La section indienne d’Amnesty International exhorte les autorités de l’État du Maharashtra à faire en sorte que Sheetal Sathe reçoive les soins pré- et postnataux nécessaires, notamment une nourriture adaptée, conformément au droit indien et aux normes internationales. Si les autorités ne peuvent garantir qu’elle bénéficie des soins requis, elles doivent alors envisager d’autres mesures que la détention, notamment la liberté sous caution ou le cautionnement personnel.

Complément d’information
En avril 2011, la brigade anti-terrorisme de la police du Maharashtra a appréhendé Angela Sontakke, qu’ils considèrent comme étant une dirigeante du Parti communiste indien (CPI-maoïste). Par la suite, ils ont arrêté six autres personnes. Le 20 juillet 2011, la police a porté plainte contre les sept personnes arrêtées, et contre huit autres qui n’avaient pas été localisées, dont Sheetal Sathe et Sachin Mali, en vertu de la Loi relative à la prévention des activités illégales, principale loi de lutte contre le terrorisme.

En octobre 2012, la Haute cour de Bombay a accepté de libérer sous caution deux militants sur les sept qui avaient déjà été arrêtés. Elle a également accordé la libération sous caution à quatre autres militants appréhendés en janvier 2013, notant que « l’appartenance à un groupe ou une organisation terroriste telle que définie [par la Loi relative à la prévention des activités illégales] doit être considérée comme une appartenance active, se traduisant par la participation à des actes menés par le groupe ou l’organisation terroriste pour atteindre ses objectifs, en utilisant la violence ou d’autres moyens illégaux ». Elle a également fait observer que « parler de la corruption, des inégalités sociales, de l’exploitation des pauvres, etc., et souhaiter une société meilleure n’est pas interdit dans notre pays [...] ; même l’expression d’opinions selon lesquelles un changement de l’ordre social ne peut avoir lieu qu’au travers d’une révolution n’est pas une infraction ».

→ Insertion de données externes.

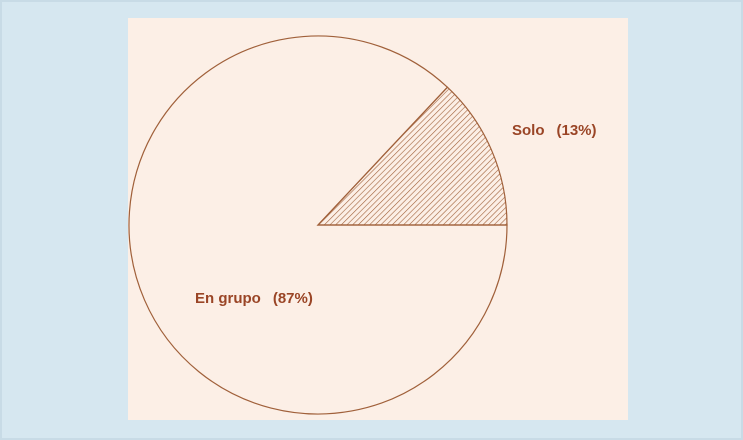 Image resolution: width=743 pixels, height=440 pixels. I want to click on slice-value-label: (87%), so click(293, 298).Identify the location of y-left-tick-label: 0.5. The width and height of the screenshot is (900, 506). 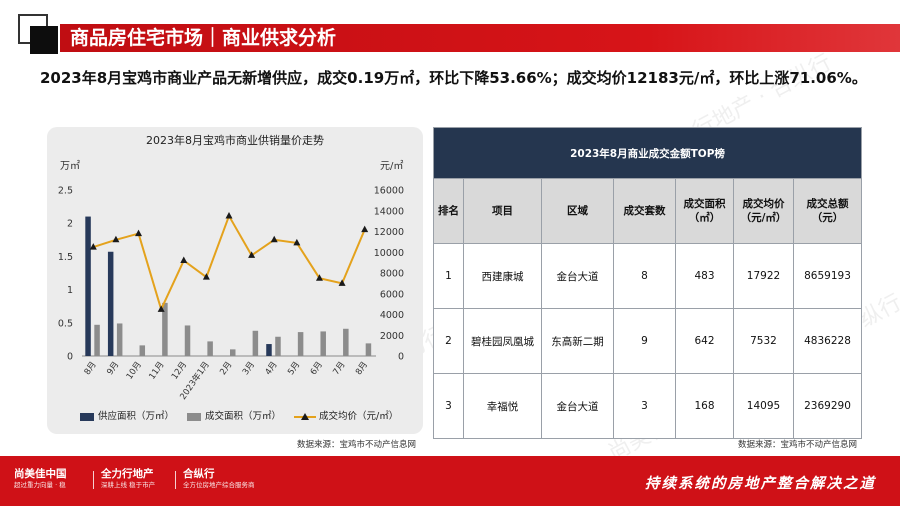
(66, 324).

La Loi relative à la prévention des activités illégales, en vertu de laquelle Sheetal Sathe et Sachin Mali ont été inculpés, définit en termes vagues les « actes de terrorisme » et l’« appartenance » à des organisations « illégales », et n’est pas conforme aux obligations juridiques internationales de l’Inde.

Cette loi a été modifiée en 2008 ; dans sa nouvelle version, elle allonge la durée minimum de détention des suspects de 15 à 30 jours, et la durée maximum de 90 à 180 jours, ne prévoit aucune garantie adéquate lors de la détention provisoire contre la torture et tous les peines ou traitements cruels, inhumains ou dégradants infligés aux détenus, et renverse la charge de la preuve pour certains crimes graves et requiert, dans certaines circonstances, que l’accusé prouve son innocence.

En Inde, plusieurs groupes de défense des droits humains ont signalé à plusieurs reprises des cas où cette loi a été utilisée de manière abusive. Notamment, des militants défendant les droits des adivasis et des dalits, et exerçant pacifiquement leur droit à la liberté d’expression et d’association ont été placés en détention sur la base d’éléments de preuve fabriqués de toutes pièces et de fausses accusations.